All businesses should have a first-aid kit on hand for emergencies. Basic supplies should include bandages and ice packs to alleviate minor injuries and stop bleeding, but specialty businesses should also have antidotes and medical equipment, like owning an AED at a fitness facility. Check carefully that all your items are within their expiration window—while a first aid kit may not be necessary for a while, it should be fresh when called upon. 

Collect Information

Once medical attention is provided, the next step to protect your business is to get all the relevant information you’ll need to provide to the authorities. If there are witnesses, attempt to get their information before they leave—although this can be tricky due to the fast-moving nature of businesses where people drift in and out. 

Another important tool for collecting information is security footage. Installing security cameras in your store can be a useful loss-prevention tactic, but it can also help protect you from liability. If there is a technical or safety element involved in the injury, it may help to bring in an expert to analyze your store for any safety issues. 

Hire an Attorney

While most on-site injuries never result in a court case, either due to a no-fault case or a minor incident, the worst-case scenario for a business is a lawsuit. This is why it’s important to get in contact with an attorney for at least a consultation. Many businesses employ a personal lawyer, but small businesses should look for an attorney with experience in injury-related court cases. 
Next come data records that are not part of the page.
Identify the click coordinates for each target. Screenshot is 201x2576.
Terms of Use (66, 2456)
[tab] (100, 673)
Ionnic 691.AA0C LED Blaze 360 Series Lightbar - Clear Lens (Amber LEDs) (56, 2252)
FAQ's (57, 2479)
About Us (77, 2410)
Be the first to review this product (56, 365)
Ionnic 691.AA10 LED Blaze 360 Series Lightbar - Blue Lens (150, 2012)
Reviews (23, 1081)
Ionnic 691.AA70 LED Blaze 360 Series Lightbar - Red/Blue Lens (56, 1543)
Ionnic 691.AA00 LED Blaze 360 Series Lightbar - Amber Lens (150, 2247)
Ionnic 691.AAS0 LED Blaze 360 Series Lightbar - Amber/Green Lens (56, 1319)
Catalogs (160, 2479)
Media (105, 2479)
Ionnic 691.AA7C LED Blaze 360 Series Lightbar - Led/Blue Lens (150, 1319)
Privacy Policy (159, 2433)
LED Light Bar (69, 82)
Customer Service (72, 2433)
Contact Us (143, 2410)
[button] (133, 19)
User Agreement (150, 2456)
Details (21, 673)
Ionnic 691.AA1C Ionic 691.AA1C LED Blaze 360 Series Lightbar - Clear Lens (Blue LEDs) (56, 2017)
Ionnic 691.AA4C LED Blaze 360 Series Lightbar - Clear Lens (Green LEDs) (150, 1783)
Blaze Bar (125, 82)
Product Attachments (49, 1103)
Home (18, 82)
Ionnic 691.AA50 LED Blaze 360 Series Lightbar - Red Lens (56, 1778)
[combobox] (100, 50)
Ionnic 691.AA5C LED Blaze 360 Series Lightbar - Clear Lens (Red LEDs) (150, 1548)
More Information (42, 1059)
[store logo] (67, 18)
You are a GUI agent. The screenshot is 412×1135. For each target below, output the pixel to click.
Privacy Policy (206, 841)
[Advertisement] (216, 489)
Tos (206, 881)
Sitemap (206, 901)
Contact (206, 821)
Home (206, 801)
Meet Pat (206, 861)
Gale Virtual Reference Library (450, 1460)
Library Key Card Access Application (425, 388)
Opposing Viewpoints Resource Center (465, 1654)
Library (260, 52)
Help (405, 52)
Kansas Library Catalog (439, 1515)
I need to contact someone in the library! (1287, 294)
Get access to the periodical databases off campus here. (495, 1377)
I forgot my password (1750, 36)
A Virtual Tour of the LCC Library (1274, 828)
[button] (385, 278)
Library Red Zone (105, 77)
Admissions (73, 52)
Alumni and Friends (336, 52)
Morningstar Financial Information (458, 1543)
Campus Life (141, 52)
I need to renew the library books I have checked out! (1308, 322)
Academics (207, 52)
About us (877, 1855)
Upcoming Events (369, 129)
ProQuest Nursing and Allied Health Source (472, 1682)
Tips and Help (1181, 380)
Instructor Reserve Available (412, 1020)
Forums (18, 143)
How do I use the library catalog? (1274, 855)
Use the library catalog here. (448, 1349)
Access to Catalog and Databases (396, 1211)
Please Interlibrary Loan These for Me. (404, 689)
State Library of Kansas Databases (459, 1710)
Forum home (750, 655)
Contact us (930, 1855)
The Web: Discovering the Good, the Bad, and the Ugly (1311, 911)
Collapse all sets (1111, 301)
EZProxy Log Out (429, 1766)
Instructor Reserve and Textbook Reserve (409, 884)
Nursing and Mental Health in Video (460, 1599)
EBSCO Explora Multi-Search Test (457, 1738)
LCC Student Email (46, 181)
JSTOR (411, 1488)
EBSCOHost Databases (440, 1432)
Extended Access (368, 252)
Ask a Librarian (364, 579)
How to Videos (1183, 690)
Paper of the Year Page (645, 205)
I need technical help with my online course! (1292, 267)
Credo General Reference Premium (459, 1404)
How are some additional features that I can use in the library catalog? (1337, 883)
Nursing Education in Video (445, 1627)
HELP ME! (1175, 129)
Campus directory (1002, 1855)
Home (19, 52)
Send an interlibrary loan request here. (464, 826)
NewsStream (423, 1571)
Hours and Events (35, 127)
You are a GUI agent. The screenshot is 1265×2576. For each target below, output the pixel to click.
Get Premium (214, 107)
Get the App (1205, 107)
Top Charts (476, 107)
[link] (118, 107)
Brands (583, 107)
Losing a lawsuit can be costly, both in money and in reputation. While an insured business will likely have its losses covered by the insurance firm, this could result in a sizable hike in insurance rates. A single lawsuit undoes many uninsured businesses. Just as significantly, the lawsuit could damage your business’ image, especially if it’s publicized enough that it shows up in Google searches.

Fix Problems

If your business contributed to the injury based on an unsafe location, addressing this before any court case or settlement may be looked favorably upon. It doesn’t take much to cause an accident. Something as simple as a slightly uneven step, a floor that was over-waxed or not mopped properly, or a staircase without handrails can lead to an injury. 

Not every case like this is an immediate liability for the business, but addressing the issue will show your business’s commitment to a safe space for customers. Not only will it reduce your potential liability, but it’ll show customers you care and pave the way for good reviews.

Accidents Happen

Ultimately, every business hopes for a clear safety record. However, no matter how many precautions you take, a customer could get injured at any time. Taking these simple steps not only protects your customers, but it also protects your investment.